About this exercise | Identify, in the records below, every line where the string "click" appears, and copy each such line.
>>>
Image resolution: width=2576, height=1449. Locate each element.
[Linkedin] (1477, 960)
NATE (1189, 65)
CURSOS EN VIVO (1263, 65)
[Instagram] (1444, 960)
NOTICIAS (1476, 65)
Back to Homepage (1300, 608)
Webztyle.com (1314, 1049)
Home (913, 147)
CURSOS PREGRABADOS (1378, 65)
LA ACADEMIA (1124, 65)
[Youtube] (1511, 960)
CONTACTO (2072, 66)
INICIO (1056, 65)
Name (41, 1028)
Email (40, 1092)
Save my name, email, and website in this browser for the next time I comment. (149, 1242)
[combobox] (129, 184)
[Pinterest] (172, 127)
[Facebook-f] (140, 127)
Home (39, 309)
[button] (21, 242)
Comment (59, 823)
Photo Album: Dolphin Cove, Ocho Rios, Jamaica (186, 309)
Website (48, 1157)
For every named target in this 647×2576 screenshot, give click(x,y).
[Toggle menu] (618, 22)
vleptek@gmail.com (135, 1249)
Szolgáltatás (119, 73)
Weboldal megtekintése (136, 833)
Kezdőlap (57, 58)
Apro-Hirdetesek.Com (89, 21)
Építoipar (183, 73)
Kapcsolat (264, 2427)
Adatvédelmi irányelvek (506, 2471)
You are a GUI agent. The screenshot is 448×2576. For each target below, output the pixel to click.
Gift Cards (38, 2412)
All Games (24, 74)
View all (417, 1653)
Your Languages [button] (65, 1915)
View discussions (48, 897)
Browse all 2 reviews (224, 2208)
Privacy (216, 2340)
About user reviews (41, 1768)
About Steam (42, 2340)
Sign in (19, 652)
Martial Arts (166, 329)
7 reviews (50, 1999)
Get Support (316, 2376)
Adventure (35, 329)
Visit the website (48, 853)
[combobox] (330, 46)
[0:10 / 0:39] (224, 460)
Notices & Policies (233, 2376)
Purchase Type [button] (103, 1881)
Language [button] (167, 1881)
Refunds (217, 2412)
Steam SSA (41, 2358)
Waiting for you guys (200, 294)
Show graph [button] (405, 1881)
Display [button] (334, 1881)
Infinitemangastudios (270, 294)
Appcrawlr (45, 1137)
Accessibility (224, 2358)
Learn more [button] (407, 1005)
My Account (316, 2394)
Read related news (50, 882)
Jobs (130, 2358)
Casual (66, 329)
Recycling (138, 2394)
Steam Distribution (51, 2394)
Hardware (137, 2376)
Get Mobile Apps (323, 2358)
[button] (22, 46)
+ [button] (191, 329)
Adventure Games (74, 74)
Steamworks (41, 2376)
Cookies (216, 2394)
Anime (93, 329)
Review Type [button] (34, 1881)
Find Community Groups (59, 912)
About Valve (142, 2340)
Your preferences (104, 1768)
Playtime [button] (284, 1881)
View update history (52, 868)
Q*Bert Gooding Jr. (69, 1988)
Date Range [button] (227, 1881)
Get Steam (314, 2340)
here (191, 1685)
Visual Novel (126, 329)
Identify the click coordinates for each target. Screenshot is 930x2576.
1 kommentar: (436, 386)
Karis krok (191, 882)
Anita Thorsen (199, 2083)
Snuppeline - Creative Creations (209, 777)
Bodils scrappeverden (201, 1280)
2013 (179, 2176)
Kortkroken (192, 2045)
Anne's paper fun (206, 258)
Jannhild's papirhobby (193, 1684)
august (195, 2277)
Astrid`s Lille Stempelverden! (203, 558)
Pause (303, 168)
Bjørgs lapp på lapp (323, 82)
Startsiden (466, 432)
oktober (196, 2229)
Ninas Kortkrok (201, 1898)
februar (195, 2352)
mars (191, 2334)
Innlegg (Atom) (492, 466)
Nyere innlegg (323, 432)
<<<
Solution for this problem |
For every named target in this 647×2576 screenshot, give click(x,y).
You are a GUI agent. The screenshot is 448×2576. For each target below, output the pixel to click.
Identify the click coordinates for each target. Screenshot is 930x2576.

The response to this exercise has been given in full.